Il faut que je pense au dessin, à l'idée pendant suffisamment longtemps pour que le moment venu de sa réalisation, je sois impatiente de le réaliser. Et alors, là je prendrais un réel plaisir à faire aboutir ce projet ou à le faire avancer.
Alors oui, effectivement, en terme de productivité je suis loin du chinois. Mais j'ai aussi nettement moins envie de me suicider.
Le rythme imposé par le travail (le travail comme la société l'entend, pas comme je le conçois) est un non sens à mes yeux, pour ces raisons.
Je ne suis pas apte à mettre mon réveil. Je ne suis pas apte à travailler dès 9h le matin. Je ne suis pas apte à travailler 8h, 5 jours sur 7. Je ne suis pas apte à être concentrée sur un travail plus de 3 heures d'affilée. Je ne suis pas apte à tordre mon temps pour satisfaire les désirs immédiats d'un commanditaire.

Et tiens, messieurs les experts, pourquoi ne pas parler du désir immédiat du patron ? lui, il n'est pas primaire ou capricieux ?
Ah non.
Étrange, parce que pourtant, c'est bel et bien le désir immédiat d'une richesse au détriment d'un avenir meilleur. Oui, certes, un avenir meilleur pour le travailleur, celui du patron ne sera aucunement menacé par ses propres impulsions.
Mais seul le travailleur doit affronter ses pulsions, forcément maladives, s'assoir sur ses acquis, devenir docile, se sacrifier, pour satisfaire le désir autrement plus important de son patron de s'offrir un hélicoptère.(*)
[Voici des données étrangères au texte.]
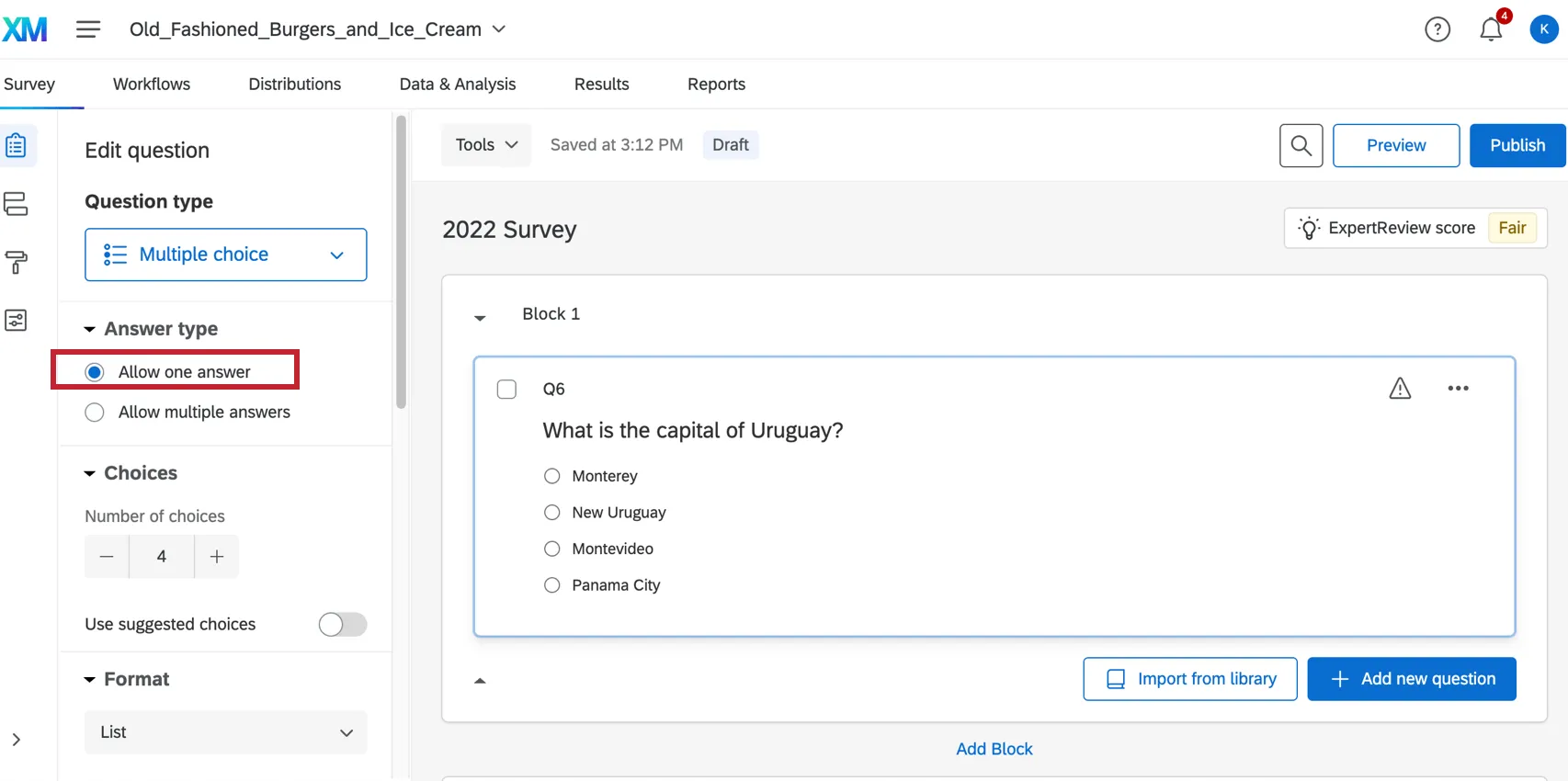The width and height of the screenshot is (1568, 781).
Task: Increase the number of choices with plus
Action: (217, 557)
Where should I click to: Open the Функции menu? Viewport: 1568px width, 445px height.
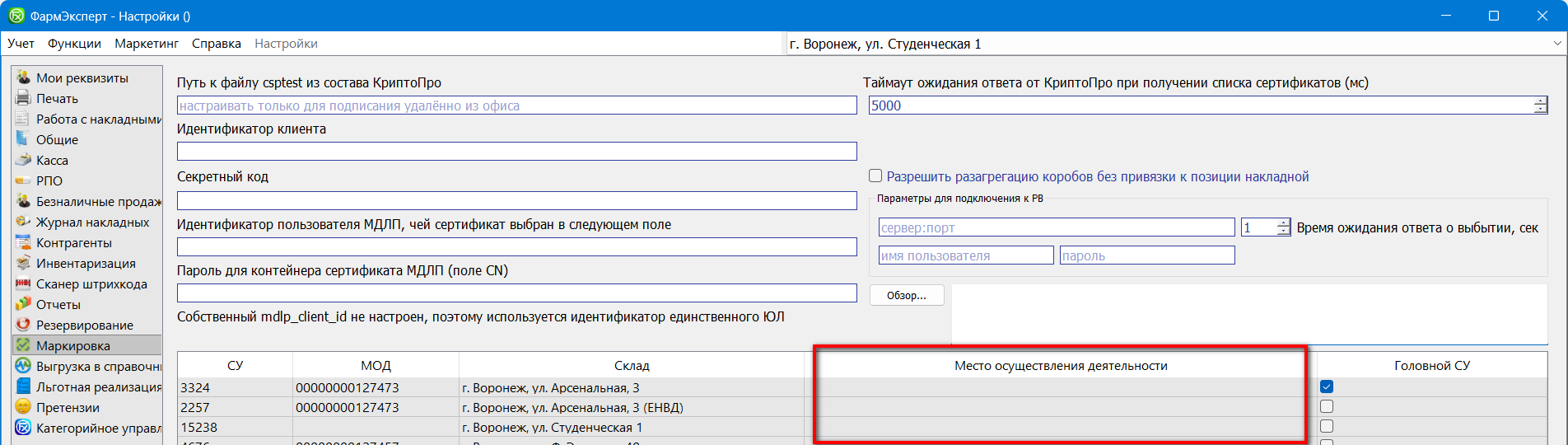click(x=74, y=44)
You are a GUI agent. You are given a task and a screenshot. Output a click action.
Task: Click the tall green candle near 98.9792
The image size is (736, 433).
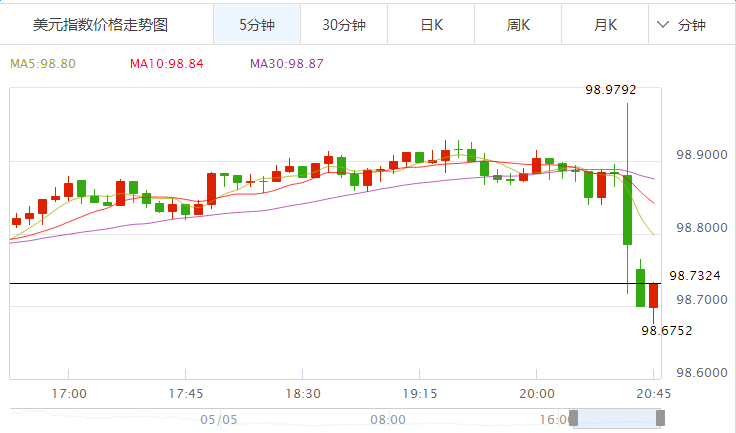pos(627,210)
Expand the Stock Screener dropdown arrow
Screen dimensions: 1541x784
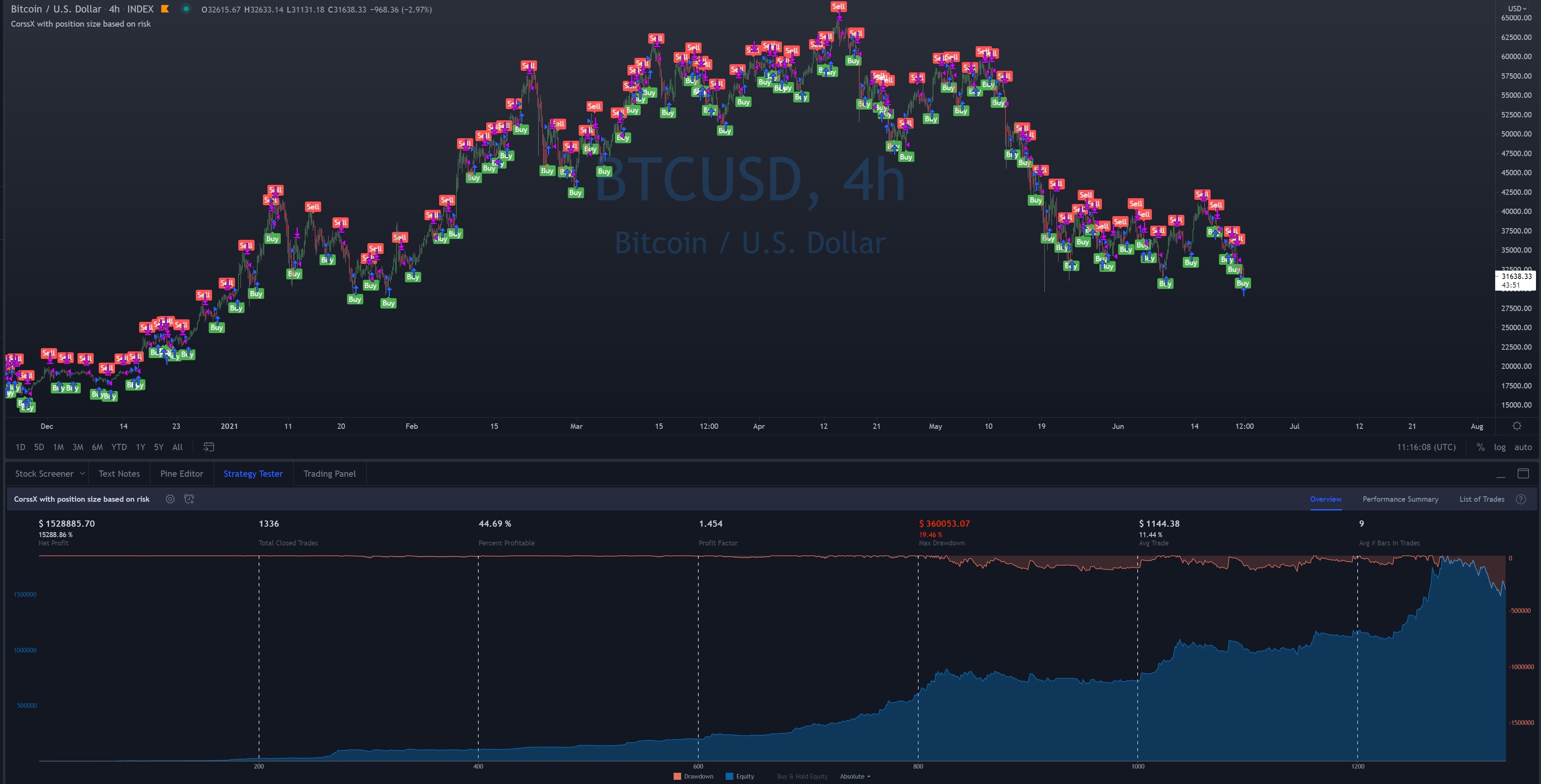click(x=82, y=474)

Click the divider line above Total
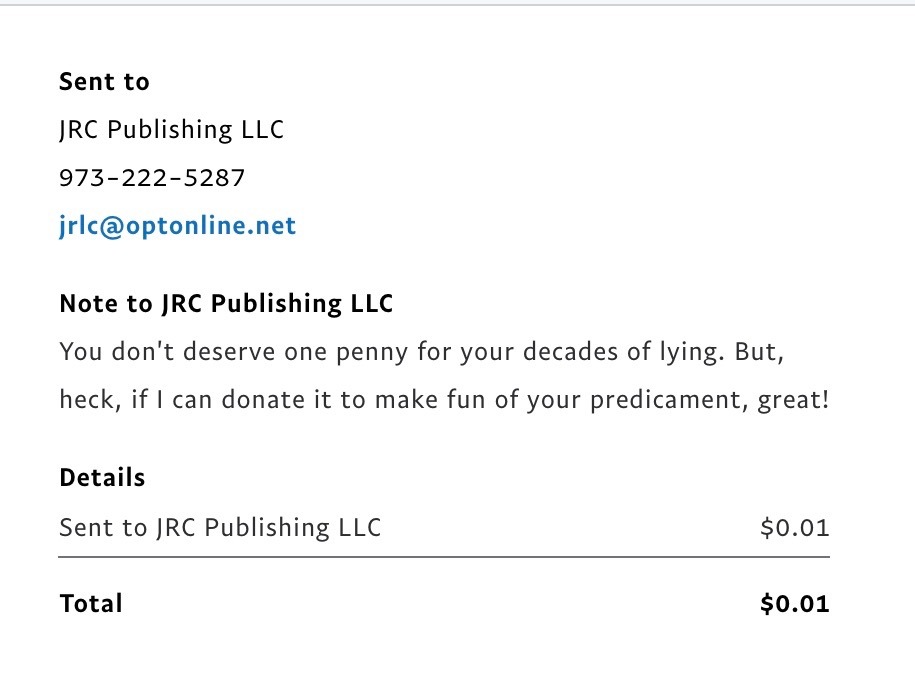click(x=444, y=555)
Et une fois de plus on retombe sur ce mythe de la paresse bourgeoise, luxe trop grand, trop indécent pour le bas peuple, l'ultime pécher. Une fois de plus on nous agite la pathologie sous le nez comme un chiffon rouge, parce que nous ne sommes pas dans le bon rythme, parce que nous ne savons pas "gérer nos impulsions".

Notre docilité, c'est leur paresse. Notre procrastination, c'est leur chute.
Procrastinons, encore, toujours, et plus encore.

Dahlia

(*) et tiens, justement, on m'a commandé la semaine dernière plusieurs illustrations à rendre trois jours plus tard pour un magazine. Je précise au magazine en question que si le paiement se fait sur facture, comme il me le demande, celui ci doit intervenir à la fin du mois en cours ou au plus tard à parution. Eh bien non, on me répond avec une belle condescendance que je peux m'assoir sur mes "exigences", et que je serai payée dans plus d'un mois. Le beurre et l'argent du beurre : payée sur facture (sur laquelle je vais payer des charges), avec les délais d'une pige (qui est l'équivalent d'un salaire, sur laquelle je ne payerais pas de charges). Une fois de plus, on me demande de prendre mon mal en patience et de refréner mon "envie capricieuse" d'être payée dans les temps, et ce en s'asseyant littéralement sur les lois sensées protéger les conditions de travail des illustrateurs. Parce qu'un illustrateur n'a rien à dire : pas d'accord écrit, pas de contrat, tu acceptes les conditions de merde pour ce boulot ou rien.